With Trump’s decision to proceed with the arms deal to Saudi Arabia, he green-lit the kingdom’s continued assault on Yemen, the Arab world’s poorest country. Since 2015, more than 7,600 people have died in the fighting. Saudi and Emirati warplanes – supplied by Washington – have bombed hospitals, schools, factories and countless other civilian targets. Human rights groups have accused the Gulf allies of war crimes. The fighting that broke out between Houthi rebels, who belong to a strand of Shiite Islam, and pro-government forces, has occurred against a backdrop of regional power plays between Saudi Arabia and Iran.

And here, perhaps, is the Saudis’ biggest win from Trump’s visit: the declaration that Iran was Public Enemy No.1. That Iran supplied, trained, funded, directed and “fueled the fires of sectarian conflict and terror,” he said. In his speech on Islam in Riyadh, Trump could not have said words more pleasing to Gulf ears.

“From Lebanon to Iraq to Yemen, Iran funds, arms, and trains terrorists, militias, and other extremist groups that spread destruction and chaos across the region,” the president said on Sunday. “For decades, Iran has fueled the fires of sectarian conflict and terror.” Trump added: “It is a government that speaks openly of mass murder, vowing the destruction of Israel, death to America, and ruin for many leaders and nations in this room.”

Yet, many leaders and nations in that room were also responsible for many of the same charges Trump had laid at Tehran’s door.

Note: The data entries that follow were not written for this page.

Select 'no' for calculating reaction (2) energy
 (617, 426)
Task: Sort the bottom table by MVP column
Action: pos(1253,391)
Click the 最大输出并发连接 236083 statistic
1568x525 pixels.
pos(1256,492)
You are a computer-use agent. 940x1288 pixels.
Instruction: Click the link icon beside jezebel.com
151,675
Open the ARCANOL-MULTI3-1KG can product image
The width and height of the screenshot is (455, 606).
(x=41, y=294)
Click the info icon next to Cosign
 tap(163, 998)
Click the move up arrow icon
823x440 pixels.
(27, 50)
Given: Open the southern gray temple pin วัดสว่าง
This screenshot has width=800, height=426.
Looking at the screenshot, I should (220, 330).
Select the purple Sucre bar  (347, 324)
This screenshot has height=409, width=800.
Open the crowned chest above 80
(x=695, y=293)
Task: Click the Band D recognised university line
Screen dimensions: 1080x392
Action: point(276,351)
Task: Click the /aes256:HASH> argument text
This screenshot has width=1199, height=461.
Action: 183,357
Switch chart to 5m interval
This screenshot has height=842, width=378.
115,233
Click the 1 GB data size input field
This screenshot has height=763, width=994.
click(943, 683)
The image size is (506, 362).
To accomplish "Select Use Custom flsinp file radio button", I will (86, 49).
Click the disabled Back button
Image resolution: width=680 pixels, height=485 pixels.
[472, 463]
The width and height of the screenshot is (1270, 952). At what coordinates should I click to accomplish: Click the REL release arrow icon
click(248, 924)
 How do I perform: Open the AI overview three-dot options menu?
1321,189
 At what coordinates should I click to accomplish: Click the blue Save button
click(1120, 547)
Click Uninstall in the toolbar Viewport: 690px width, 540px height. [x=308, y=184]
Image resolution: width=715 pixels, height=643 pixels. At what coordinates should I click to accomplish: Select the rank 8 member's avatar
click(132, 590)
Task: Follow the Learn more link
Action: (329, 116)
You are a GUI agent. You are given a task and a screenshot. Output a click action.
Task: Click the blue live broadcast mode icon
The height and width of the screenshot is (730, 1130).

The Gulf states have for years been funding and equipping rebels to fight against pro-government forces in Syria.

“The fact that he could stand there in front of an autocratic regime that has spent tens of billions of dollars over the last few decades actively promoting the very kind of Islamic puritanism that has fueled groups like al-Qaeda and ISIS, and talk about Iran as the chief sponsor of terrorism in the world – which is, of course, exactly what Saudi wants – is an indication that the audience for this speech wasn’t Muslims,” noted religious scholar and author Reza Aslan on NPR. “The audience for this speech was the Saudi regime.”

Wahajat Ali, a lawyer and contributing opinion writer to the New York Times, agreed.

“Trump just poured gallons of Saudi oil on the burning fires of sectarianism with this speech. So reckless!” Ali wrote. “Don’t get me wrong, I think both sides, Saudi and Iran, are bad for using the Middle East as their sectarian playground. But we must be fair: Sunni extremism has far out exceeded the sins of Iran, which is guilty of abuses in Syria, Lebanon and support of Houthis. But what’s happening in Yemen is a humanitarian crisis, a ‘sin,’ if I can use Trump’s religious language, fueled by Saudi Arabia.”

Air Force One had barely taken off on the first-ever direct flight from Riyadh to Tel Aviv when the Saudis began celebrating. The week leading to Trump’s visit was a carefully choreographed campaign of partnership and welcome for the Americans. All the insults and threats and anti-Islamic rhetoric swept aside for the moment. Trump was given all the pomp and circumstance in his visit of a King. The newspapers on Monday declared the beginning of the “Islamic-American agreement,” and the beginning of the end of Iranian influence.

To the Saudis, it was clear what the win had been, and all that effort and the billions of dollars, were very much worth it.